### Activity
Reproduce the data below word for word, with nothing changed.

### Material supplied

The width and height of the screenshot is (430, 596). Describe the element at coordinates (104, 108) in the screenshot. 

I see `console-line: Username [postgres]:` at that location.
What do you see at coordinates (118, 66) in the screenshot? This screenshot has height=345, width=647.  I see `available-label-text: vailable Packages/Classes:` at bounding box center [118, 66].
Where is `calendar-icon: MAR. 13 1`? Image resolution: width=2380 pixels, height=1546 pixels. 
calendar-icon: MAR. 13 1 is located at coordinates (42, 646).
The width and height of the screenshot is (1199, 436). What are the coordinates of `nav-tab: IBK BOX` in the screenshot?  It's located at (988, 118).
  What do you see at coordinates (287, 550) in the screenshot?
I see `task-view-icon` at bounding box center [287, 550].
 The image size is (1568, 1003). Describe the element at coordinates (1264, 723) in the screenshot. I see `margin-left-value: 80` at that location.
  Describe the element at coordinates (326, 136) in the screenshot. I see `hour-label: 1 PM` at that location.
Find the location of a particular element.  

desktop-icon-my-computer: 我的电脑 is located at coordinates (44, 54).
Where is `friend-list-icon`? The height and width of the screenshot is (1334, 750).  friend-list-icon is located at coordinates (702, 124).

######

### Your solution
The width and height of the screenshot is (430, 596). Describe the element at coordinates (104, 108) in the screenshot. 

I see `console-line: Username [postgres]:` at that location.
What do you see at coordinates (118, 66) in the screenshot? This screenshot has height=345, width=647.  I see `available-label-text: vailable Packages/Classes:` at bounding box center [118, 66].
Where is `calendar-icon: MAR. 13 1`? Image resolution: width=2380 pixels, height=1546 pixels. 
calendar-icon: MAR. 13 1 is located at coordinates (42, 646).
The width and height of the screenshot is (1199, 436). What are the coordinates of `nav-tab: IBK BOX` in the screenshot?  It's located at (988, 118).
  What do you see at coordinates (287, 550) in the screenshot?
I see `task-view-icon` at bounding box center [287, 550].
 The image size is (1568, 1003). Describe the element at coordinates (1264, 723) in the screenshot. I see `margin-left-value: 80` at that location.
  Describe the element at coordinates (326, 136) in the screenshot. I see `hour-label: 1 PM` at that location.
Find the location of a particular element.  

desktop-icon-my-computer: 我的电脑 is located at coordinates (44, 54).
Where is `friend-list-icon`? The height and width of the screenshot is (1334, 750).  friend-list-icon is located at coordinates (702, 124).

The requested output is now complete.